Friday the 13th: Carnival of Maniacs is a 2006 British horror novel written by Stephen Hand and published by Black Flame. A tie-in to the Friday the 13th series of American horror films, it is the fifth and final installment in a series of five Friday the 13th novels published by Black Flame and involves undead killer Jason Voorhees being placed on display as a sideshow attraction by Doktor Geistmann's Carnival of Terror.

== Plot ==

Undead killer Jason Voorhees, weakened after his battle with supernatural killer Freddy Krueger, falls into a coma and is found by the Grissoms, inbred cannibals who live in the backwoods of Jason's hunting ground, Crystal Lake. Elsewhere, a trio of teenage goths in search of Camp Crystal Lake stumble on to Jason's abandoned shack, which contains the head of Jason's mother, Pamela. Pamela's spirit possesses one of the teens, Gloria Sowici, and exposes the head to moonlight, rousing Jason. Jason slaughters the Grissoms and Glo's friends, Trick and Z-Moll, but falls comatose again when Glo passes out atop Pamela's head, shielding it from the moon, after she and Jason are accidentally hit by an RV belonging to Doktor Geistmann's Carnival of Terror.
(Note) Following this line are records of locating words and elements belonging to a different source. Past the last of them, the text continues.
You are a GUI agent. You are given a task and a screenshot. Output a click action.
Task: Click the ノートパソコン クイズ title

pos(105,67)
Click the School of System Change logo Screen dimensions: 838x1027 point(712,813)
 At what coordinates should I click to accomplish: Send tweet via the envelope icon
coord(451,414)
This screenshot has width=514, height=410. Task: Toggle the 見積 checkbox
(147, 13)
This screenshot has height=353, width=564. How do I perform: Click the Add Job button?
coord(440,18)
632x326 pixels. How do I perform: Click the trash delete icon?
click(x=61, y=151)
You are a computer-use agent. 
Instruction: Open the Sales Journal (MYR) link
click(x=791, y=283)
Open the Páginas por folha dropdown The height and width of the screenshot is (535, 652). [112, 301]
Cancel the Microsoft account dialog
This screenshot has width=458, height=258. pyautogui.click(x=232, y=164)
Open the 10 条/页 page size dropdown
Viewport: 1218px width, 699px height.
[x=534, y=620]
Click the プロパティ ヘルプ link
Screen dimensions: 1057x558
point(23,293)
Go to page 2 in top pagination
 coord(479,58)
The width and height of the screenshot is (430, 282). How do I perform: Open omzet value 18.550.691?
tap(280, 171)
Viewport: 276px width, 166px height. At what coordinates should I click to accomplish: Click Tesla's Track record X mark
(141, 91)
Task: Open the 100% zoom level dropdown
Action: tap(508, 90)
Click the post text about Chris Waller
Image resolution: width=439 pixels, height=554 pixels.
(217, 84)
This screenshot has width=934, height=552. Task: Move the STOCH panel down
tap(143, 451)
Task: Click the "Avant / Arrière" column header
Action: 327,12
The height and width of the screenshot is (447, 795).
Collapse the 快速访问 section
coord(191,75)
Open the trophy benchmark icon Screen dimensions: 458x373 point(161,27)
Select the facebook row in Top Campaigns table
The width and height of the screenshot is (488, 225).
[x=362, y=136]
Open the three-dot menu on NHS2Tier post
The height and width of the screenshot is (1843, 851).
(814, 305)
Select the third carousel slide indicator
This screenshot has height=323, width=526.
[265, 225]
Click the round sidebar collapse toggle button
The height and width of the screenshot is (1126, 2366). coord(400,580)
Jason is mistaken for dead by the carnival's owners, George Arthur Witney and his drunk and disgruntled daughter, Alice Jane Witney, who decide to make Jason the new star attraction of the Carnival of Terror. Glo's suicide attempt to thwart Pamela fails, with Pamela taking permanent possession of Glo's body to go in search of Jason. Jason's condition will be cured if Pamela helps him commit murder on the upcoming Friday the 13th.

Also looking for Jason is Michelle Kyler, an FBI agent and paranormal investigator who believes her mother was murdered by Jason. Kyler, put on leave due to her unsanctioned solo takedown of a murderous Vodou cult, receives backing to search for Jason from Nathaniel Morgas, a multimillionaire obsessed with all things Voorhees. During Jason's premiere as the Carnival of Terror's newest star, Pamela wakes him up by exposing her head to moonlight, sparking a massacre in which dozens are killed, including George. After Jason murders Pamela, having failed to recognize her in Glo's body, he falls inert again and is put up for sale on the Internet by Alice. A bidding war erupts between Morgas and Ross Feratu, a shock rocker similarly obsessed with Jason. Ross wins the auction with an illegal bid blocker and draws up plans to use Jason as a prop for a televised performance to be held on Friday the 13th. Kyler, having acquired Pamela's head, makes a deal with Pamela to find Jason before being betrayed by her partner Cory Tolleson, who takes her to Morgas.

As Morgas and Tolleson torture Kyler for information about the connection between Pamela's head and Jason, Tolleson, having partially overheard Kyler's conversation with Pamela, realizes the moon is the key; he exposes the head to moonlight, prompting Jason to wake up during Ross's show and butcher everyone present, curing his condition and making it so he no longer needs the moonlight-derived power channeled into him by Pamela. After Pamela reveals Kyler's mother was murdered by the Grissoms, not Jason, the dying Kyler allows Pamela to possess her and kill Morgas and Tolleson. Jason and Pamela begin making their way back to Crystal Lake while Alice relaxes in the Caribbean with the five million she received from Ross.

== Reception ==

Don D'Ammassa, in a review written for Chronicle, deemed Carnival of Maniacs a "not entirely serious extension of the series" that benefitted from "a wry sense of humor." Rod Lott of Bookgasm felt the "crazy" novel was a "lovably over-the-top gorefest" that, despite not being scary, was ultimately "critic-proof, because it's intended only for F13 fans, and they're going to enjoy it."